## Exercise aim
Output the number of lines in the entries below with the string "computer" in them, and nothing further.

Records from a data collection
Content starts

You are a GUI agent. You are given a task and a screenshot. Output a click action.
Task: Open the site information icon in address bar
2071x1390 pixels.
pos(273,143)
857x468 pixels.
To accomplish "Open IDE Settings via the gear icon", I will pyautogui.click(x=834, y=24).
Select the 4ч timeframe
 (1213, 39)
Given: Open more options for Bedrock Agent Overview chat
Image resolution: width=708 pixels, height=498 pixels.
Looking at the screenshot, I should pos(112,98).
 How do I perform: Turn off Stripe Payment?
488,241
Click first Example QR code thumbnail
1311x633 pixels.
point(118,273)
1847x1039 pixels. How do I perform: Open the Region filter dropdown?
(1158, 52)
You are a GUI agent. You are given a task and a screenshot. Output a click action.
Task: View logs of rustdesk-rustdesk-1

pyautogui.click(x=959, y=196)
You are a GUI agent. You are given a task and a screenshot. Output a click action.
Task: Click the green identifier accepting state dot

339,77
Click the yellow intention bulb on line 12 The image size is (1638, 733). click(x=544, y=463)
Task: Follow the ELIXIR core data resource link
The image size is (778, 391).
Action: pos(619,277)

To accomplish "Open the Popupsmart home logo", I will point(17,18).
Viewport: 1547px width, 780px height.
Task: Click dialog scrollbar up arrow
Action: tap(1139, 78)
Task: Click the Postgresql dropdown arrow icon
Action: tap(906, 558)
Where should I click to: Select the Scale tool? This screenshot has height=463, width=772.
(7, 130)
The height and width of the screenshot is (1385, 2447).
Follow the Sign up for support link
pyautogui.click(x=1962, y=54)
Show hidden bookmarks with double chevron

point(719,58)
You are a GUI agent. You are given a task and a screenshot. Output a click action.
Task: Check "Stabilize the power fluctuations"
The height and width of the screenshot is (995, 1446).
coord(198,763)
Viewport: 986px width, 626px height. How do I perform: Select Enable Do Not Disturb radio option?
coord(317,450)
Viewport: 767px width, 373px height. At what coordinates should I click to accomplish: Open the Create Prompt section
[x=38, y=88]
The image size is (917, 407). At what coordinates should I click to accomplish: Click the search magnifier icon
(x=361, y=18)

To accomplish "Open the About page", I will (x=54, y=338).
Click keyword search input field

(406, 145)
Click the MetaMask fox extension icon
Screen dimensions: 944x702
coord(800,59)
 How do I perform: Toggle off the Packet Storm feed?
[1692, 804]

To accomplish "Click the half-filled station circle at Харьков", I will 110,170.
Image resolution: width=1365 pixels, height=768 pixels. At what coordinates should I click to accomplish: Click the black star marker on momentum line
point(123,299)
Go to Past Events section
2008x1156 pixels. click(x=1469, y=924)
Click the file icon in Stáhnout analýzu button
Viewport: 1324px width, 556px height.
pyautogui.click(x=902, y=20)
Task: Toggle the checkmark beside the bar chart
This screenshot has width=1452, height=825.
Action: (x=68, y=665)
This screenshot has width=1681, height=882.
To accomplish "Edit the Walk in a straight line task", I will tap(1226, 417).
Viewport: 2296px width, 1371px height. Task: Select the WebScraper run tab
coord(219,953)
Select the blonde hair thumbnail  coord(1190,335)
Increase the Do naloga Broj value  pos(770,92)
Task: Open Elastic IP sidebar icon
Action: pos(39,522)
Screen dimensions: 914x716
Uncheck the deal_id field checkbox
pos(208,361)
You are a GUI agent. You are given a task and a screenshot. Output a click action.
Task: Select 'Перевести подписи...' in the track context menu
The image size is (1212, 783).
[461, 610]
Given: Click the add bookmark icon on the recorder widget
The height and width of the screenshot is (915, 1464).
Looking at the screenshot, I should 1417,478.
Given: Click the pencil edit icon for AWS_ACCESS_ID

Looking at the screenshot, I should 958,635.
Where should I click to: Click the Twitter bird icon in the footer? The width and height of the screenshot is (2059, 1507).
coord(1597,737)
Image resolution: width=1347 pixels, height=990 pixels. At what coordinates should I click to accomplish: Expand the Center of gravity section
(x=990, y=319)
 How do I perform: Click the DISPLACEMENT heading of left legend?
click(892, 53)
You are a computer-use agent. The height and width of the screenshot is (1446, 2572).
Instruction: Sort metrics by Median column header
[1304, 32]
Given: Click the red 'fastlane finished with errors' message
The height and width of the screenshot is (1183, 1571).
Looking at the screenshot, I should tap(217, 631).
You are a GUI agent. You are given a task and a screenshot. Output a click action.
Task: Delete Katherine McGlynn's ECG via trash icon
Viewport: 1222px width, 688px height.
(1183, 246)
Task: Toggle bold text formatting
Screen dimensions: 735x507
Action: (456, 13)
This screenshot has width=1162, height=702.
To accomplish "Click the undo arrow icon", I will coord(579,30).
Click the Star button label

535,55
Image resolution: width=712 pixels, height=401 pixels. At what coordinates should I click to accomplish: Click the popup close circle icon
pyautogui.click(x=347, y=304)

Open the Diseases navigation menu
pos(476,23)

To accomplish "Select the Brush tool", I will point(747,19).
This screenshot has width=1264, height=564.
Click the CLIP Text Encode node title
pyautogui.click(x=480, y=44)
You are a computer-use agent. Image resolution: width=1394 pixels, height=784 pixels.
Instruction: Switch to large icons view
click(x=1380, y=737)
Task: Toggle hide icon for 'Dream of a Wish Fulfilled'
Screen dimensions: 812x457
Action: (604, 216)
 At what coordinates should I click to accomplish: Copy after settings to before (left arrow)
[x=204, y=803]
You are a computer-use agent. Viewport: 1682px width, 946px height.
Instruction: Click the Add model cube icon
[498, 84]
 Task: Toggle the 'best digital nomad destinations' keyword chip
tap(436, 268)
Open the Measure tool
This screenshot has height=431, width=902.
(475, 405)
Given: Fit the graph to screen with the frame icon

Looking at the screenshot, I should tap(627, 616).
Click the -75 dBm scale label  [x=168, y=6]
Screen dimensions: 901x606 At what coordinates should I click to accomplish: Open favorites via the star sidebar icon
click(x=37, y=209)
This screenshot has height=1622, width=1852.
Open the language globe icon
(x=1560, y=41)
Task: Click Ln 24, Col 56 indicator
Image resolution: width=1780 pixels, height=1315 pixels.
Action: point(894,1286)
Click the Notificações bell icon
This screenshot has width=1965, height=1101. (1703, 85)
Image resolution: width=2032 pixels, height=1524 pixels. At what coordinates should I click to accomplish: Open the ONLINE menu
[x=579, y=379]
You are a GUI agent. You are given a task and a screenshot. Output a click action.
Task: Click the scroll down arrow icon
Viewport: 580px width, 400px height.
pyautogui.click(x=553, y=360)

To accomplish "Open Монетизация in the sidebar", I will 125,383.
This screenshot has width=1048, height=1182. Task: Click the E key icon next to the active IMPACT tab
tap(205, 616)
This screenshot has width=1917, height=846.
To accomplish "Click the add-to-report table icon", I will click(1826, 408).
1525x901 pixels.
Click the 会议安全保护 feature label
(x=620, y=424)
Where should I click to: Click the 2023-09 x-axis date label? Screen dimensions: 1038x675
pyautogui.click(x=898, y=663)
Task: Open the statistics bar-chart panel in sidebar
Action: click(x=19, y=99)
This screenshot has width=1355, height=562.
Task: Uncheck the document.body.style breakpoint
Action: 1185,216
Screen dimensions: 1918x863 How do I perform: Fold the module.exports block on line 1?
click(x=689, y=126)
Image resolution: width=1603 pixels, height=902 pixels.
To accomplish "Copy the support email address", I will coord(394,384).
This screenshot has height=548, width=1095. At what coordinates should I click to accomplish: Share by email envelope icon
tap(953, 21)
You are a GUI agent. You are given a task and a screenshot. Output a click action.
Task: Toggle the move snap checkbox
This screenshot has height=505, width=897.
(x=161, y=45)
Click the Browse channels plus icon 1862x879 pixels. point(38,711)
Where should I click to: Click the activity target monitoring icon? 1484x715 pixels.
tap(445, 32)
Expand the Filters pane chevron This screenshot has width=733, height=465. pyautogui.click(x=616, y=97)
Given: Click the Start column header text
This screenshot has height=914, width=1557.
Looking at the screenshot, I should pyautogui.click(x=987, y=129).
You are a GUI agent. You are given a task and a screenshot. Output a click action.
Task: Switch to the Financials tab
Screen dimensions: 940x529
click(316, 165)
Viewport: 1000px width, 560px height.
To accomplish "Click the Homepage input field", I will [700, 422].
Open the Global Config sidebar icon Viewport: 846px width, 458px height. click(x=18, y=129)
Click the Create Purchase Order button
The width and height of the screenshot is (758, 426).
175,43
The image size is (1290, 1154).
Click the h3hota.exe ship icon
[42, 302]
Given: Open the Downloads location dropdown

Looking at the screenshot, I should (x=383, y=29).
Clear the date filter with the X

Content ends

## Completed exercise
3